» THE TASK: Can you continue the excerpt below on choosing a mattress for arthritis, starting after its final sentence?

» EXCERPT PROVIDED:
How Does Arthritis Affect Sleep?

There is a strong link between chronic joint pain and non-restorative sleep. People who have a hard time falling or staying asleep due to aches and pains may experience fatigue, trouble focusing, and mood swings during the day. They generally require a mattress that provides a flat, even surface and close conforming to alleviate pain and pressure in their sensitive areas.

People with certain types of arthritis, such as infectious arthritis, may also experience symptoms that make it harder to fall asleep. These include sensitivity to temperature, motion transfer, and noise.

Mattress Considerations for People with Arthritis

When shopping for a new mattress and comparing different brands and models, people with arthritis should take the following factors into account:

Support

Mattress ‘support’ refers to how well the bed maintains a flat, level surface beneath the sleeper’s body. Ideally a mattress should be able to provide sufficient support for people of different weights and body types, but some models sag beneath heavier areas of the body. Excessive firmness or softness can make mattresses feel less supportive,

Conforming ability

‘Conforming’ refers to the way some mattresses will mold to contours of a sleeper’s body. Closely conforming mattresses can help align the spine and alleviate pain and pressure in sensitive areas. However, some mattresses do not conform as closely to some areas as others, and this can lead to a lack of support and increased pain and pressure throughout the body.

Firmness

‘Firmness’ refers to how soft or firm the mattress feels to different sleepers. Some mattress models are available in multiple firmness options, while others are designed for one firmness only. The three general categories for mattress firmness are:

  • Soft (1-3): Most sleepers sink deeply into the mattress. This is usually the most comfortable firmness option for people who weigh less than 130 pounds. People who weigh more than 130 pounds may experience excessive sinking, which can reduce mattress support and lead to more aches and pains.
  • Medium (4-6): Some sleepers sink deeply into the mattress. This option provides sufficient support for most weight groups, but those who weigh more than 230 pounds may still sink too deeply and experience more pressure and pain.
  • Firm (7-9): Few sleepers sink deeply into the mattress. This is typically the best option for people who weigh more than 230 pounds. Those who weigh less than 130 pounds may not weigh enough to experience any conforming, and this can lead to more pain and pressure.

Durability

The average mattress (regardless of construction type) will perform for at least six years, and some perform for up to eight or nine before they should be replaced. However, some mattresses are susceptible to sagging and indentations after a few years; this can increase pain and pressure for sleepers.

Motion isolation

People with arthritis often experience chronic joint pain that makes them more sensitive to motion in bed. Some mattresses are designed to absorb and isolate motion to certain areas of the sleep surface. Other, more responsive mattress types offer little to no motion isolation.

Noise

In addition to motion, people with severe arthritis may be sensitive to noise when trying to fall asleep. Some mattresses produce little to no noise when bearing weight, but others feature coils, electrical components, and other parts that can creak, squeak, or rattle.

» INFORMATION PROVIDED:
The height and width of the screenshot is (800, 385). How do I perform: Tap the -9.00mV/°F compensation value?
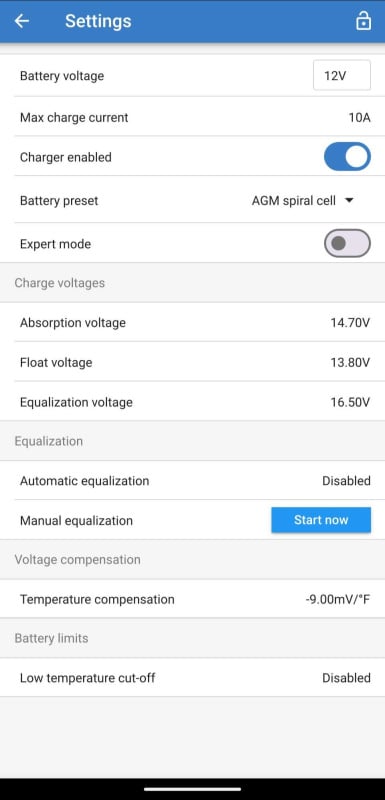click(338, 599)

» SOLVED PROBLEM:
Temperature neutrality

Some types of arthritis (namely infectious arthritis) can make people sensitive to heat or cold. Mattresses that are temperature-neutral will not sleep excessively warm or cool, and may be beneficial to individuals who tend to sleep hot or cold. Other mattresses are associated with sleeping hot and/or cold, and may not be the best option for people who are temperature-sensitive.

Ease of movement

Chronic pain can cause people to roll over in their sleep and shift positions throughout the night. Mattresses that offer little resistance tend to be the most comfortable option, while those that cause deep sinking can make it harder to move in bed.

Sleep trial

Most mattress brands and retailers offer ‘sleep trials’ for new mattresses that allow customers to test out their mattress for a pre-agreed length of time, anywhere from 30 to 365 consecutive nights (depending on the seller).

If the customer is not satisfied with the mattress before the sleep trial ends, he or she will be able to return or exchange their mattress for a full or partial refund.

Sleep trials can be quite advantageous for people with arthritis who are not sure which mattress brand/model is best for them.

Warranty and indentation depth

Excessive sagging or indentations in the sleep surface will qualify as a mattress defect under most manufacturer’s warranties. The vast majority of today’s mattress warranties include a specific measurement that is used to determine whether sagging or indentations represent a defect or standard wear and tear.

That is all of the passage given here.